Filing a Business Chapter 7 bankruptcy for your LLC means the liquidation of the LLC’s assets to pay off creditors. Filing Chapter 7 means that the company will no longer operate. What are the advantages and disadvantages of taking such a step?
Texas Bankruptcy for LLCs
LLCs are not subject to the Texas exemptions for business bankruptcy, nor do they receive a discharge for filing. All the company’s assets are liquidated and sold to cover the company’s outstanding debts and pay its creditors.
Personal Liability for Chapter 7 in LLCs
Typically, the owners of an LLC are not personally responsible for the debts of the company, and as such their personal property is safe from seizure and liquidation. There are cases when an owner may have personally cosigned for some of the loans or provided personal assets as collateral; in these cases the owner’s personal assets are fair game. Furthermore, in some cases the creditors may try to prove that the LLC is little more than a cover for the owners’ personal transactions, in an action called “piercing the corporate veil.”
How to Guard Against Personal Liability
If an owner is found personally responsible for the LLC’s debts by any of the above methods, often the best recourse is for that person to file a personal Chapter 7. Since a personal filing does discharge debts, it can result in the LLC’s debts that were applied to the owner being wiped out entirely.

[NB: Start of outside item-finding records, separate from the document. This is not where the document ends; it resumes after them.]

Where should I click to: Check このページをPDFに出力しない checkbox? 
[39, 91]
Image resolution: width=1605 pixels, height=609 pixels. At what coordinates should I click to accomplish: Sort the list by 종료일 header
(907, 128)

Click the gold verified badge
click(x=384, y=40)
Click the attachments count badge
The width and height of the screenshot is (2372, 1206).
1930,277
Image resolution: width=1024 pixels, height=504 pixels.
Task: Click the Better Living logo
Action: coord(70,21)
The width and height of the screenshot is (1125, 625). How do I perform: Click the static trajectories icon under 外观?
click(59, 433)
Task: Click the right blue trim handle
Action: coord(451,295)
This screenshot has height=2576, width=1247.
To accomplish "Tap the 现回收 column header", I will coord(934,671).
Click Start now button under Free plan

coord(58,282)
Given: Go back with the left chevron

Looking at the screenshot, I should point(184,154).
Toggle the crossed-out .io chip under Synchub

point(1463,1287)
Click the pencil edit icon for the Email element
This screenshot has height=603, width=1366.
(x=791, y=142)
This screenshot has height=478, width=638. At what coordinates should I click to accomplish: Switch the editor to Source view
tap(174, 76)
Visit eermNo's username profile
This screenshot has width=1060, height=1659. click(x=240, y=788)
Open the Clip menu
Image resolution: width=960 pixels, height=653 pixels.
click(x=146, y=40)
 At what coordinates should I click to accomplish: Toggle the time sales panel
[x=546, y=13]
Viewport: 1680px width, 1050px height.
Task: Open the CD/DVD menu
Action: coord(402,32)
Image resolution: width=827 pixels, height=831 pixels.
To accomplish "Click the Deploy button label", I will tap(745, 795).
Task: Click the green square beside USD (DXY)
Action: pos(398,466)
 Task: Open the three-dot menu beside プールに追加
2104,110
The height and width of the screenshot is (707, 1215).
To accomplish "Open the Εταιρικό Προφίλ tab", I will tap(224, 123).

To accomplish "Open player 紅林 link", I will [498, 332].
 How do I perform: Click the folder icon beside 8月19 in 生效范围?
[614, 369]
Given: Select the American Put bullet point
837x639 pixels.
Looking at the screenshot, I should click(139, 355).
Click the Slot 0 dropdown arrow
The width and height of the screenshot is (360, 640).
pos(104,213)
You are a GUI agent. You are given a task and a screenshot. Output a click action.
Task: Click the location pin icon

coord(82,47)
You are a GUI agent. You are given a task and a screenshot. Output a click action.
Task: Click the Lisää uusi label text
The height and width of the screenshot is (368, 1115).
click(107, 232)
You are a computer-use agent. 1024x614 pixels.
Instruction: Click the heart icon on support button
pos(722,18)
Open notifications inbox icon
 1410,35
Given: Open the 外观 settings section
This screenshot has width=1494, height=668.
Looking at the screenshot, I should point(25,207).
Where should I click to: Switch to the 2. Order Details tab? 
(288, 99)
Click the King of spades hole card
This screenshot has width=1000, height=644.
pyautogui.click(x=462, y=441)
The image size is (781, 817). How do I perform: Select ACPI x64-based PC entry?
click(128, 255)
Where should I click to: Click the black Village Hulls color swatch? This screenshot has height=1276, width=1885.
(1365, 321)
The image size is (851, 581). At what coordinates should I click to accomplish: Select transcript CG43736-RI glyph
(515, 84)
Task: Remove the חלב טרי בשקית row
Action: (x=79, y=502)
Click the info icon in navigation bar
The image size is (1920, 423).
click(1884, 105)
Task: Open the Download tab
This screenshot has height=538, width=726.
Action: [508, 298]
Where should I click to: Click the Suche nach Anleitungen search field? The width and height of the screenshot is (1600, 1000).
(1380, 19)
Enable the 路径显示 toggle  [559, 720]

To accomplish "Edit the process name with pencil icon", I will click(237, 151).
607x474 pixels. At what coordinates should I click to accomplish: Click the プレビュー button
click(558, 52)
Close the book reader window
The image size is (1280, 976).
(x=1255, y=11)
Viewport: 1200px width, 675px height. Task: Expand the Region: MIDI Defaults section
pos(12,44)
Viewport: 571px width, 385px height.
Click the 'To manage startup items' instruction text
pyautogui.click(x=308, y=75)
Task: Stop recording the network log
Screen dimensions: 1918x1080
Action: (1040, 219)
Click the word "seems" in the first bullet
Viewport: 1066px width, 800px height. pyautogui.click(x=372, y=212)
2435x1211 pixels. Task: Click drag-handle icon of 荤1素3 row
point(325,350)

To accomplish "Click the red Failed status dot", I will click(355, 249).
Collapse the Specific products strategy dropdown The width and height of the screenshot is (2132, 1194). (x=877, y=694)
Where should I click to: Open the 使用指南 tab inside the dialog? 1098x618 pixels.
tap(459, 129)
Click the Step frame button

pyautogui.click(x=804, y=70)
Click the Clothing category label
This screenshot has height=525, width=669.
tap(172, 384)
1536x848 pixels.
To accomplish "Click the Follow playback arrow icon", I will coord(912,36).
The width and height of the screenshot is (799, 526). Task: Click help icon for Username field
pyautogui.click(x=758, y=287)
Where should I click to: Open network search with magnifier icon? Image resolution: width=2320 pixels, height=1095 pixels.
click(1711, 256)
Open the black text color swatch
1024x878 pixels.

What are the Disadvantages?
Filing for business bankruptcy under Chapter 7 means the end of the LLC. It cannot be sold or operated any longer, and all the assets must be sold by the bankruptcy trustee. Therefore it is obviously meant as a last resort, and used as an orderly way of settling the LLC’s debts at the company’s demise. A bankruptcy attorney will help determine the best course of action for the LLC contemplating bankruptcy.